Aim of the task = Copy every line of the data that contains the string "Given".

(Extracted records)
....................

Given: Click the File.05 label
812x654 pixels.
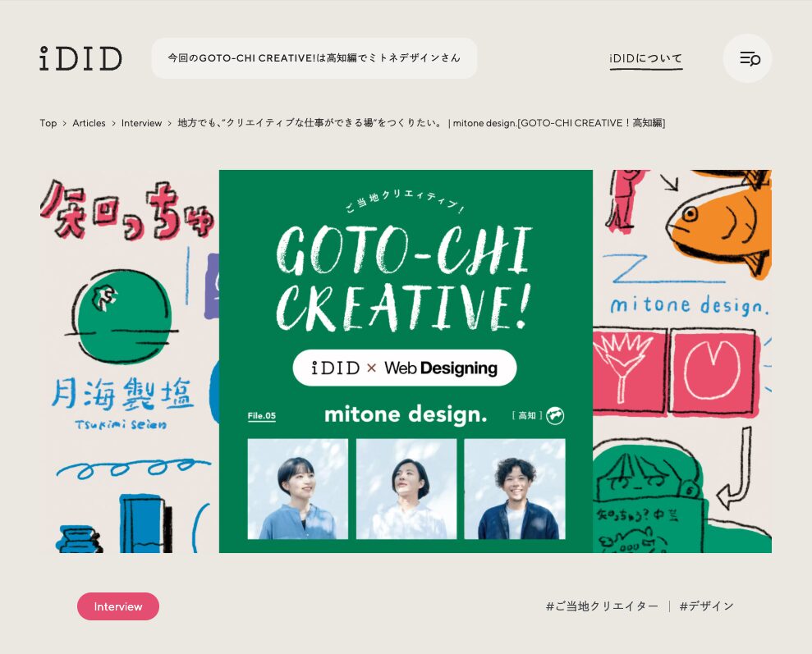Looking at the screenshot, I should [x=262, y=416].
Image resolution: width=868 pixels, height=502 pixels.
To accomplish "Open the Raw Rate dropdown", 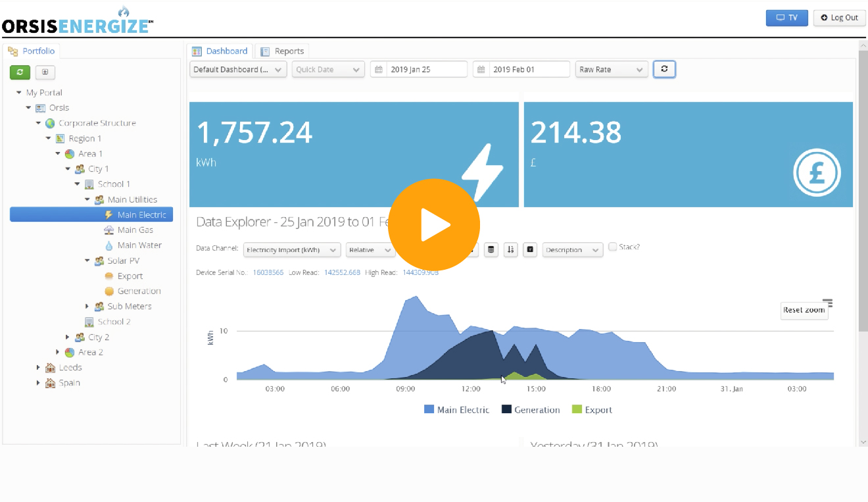I will pyautogui.click(x=612, y=69).
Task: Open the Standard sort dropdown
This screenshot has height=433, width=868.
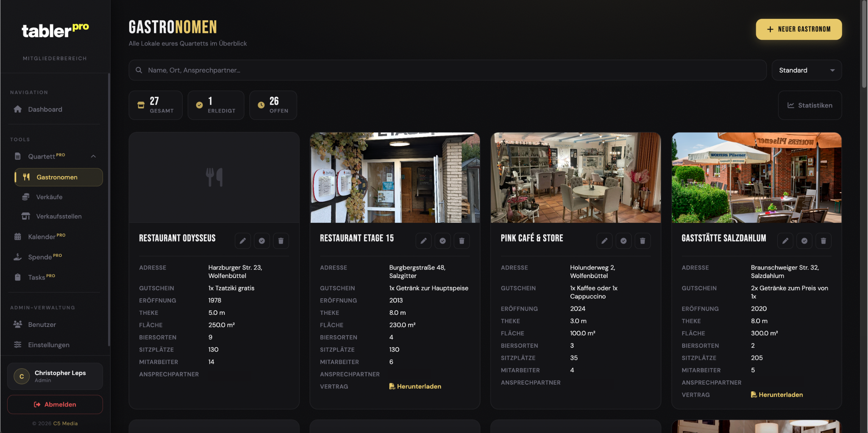Action: coord(806,70)
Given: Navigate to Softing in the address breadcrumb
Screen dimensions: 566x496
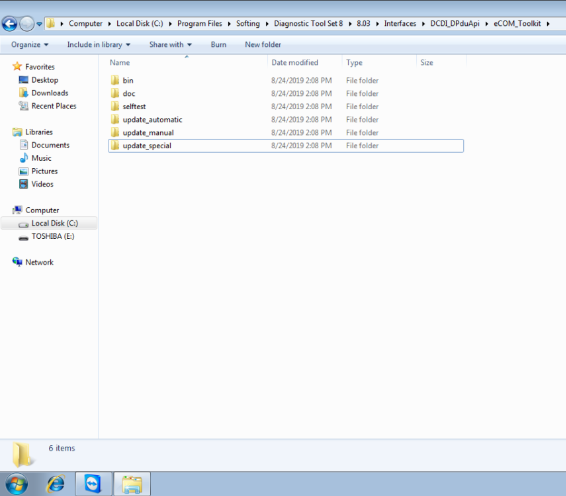Looking at the screenshot, I should click(248, 24).
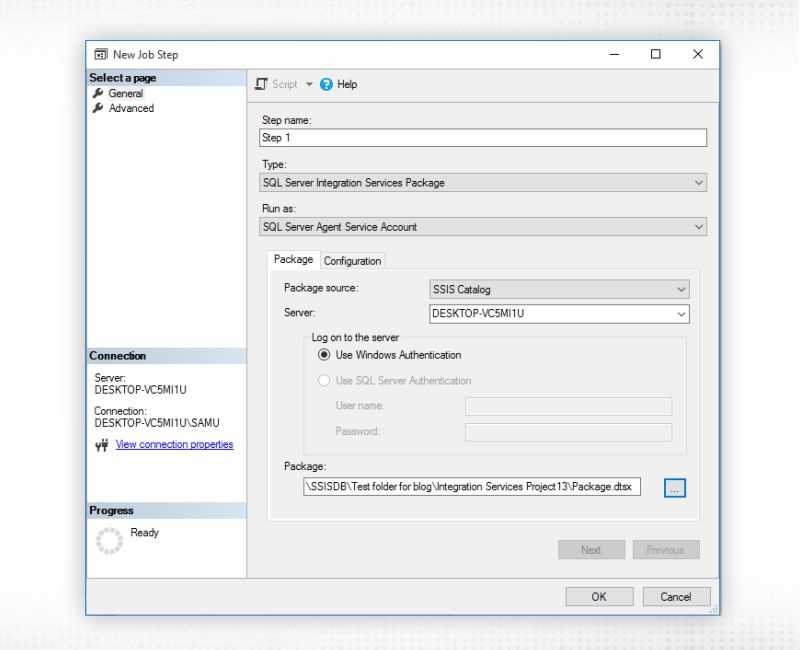Open View connection properties
The width and height of the screenshot is (800, 650).
[x=174, y=444]
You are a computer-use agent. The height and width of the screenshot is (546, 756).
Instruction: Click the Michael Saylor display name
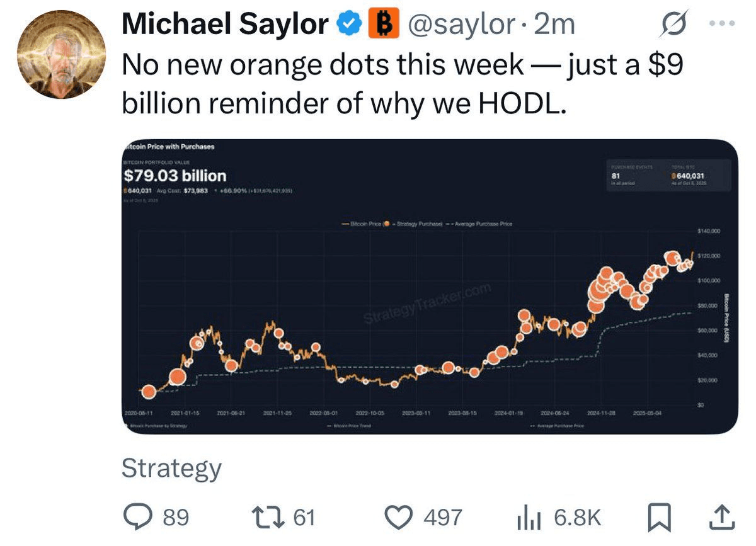coord(224,25)
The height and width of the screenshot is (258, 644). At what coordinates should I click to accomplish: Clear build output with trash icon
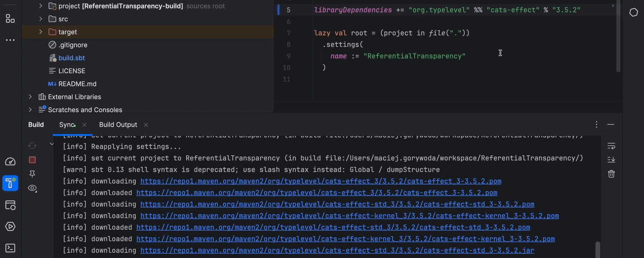[611, 174]
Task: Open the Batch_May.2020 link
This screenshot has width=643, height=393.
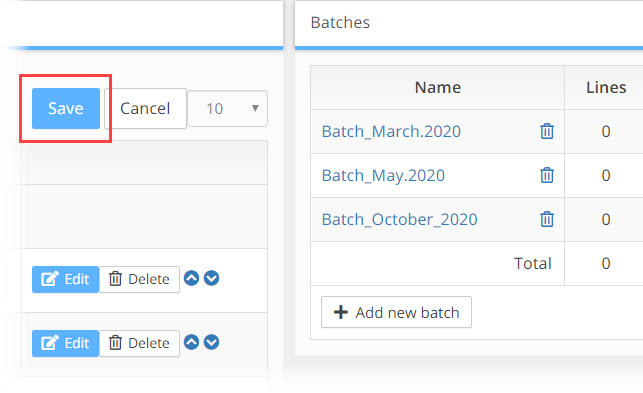Action: (383, 176)

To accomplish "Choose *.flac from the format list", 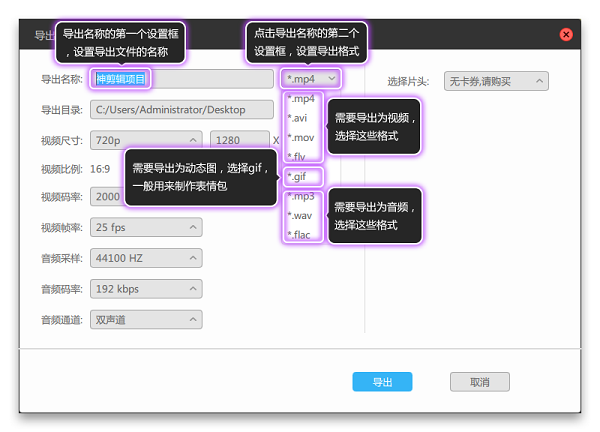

....................

Result for this task =
Given: Click the File.05 label
Given: Navigate to Softing in the address breadcrumb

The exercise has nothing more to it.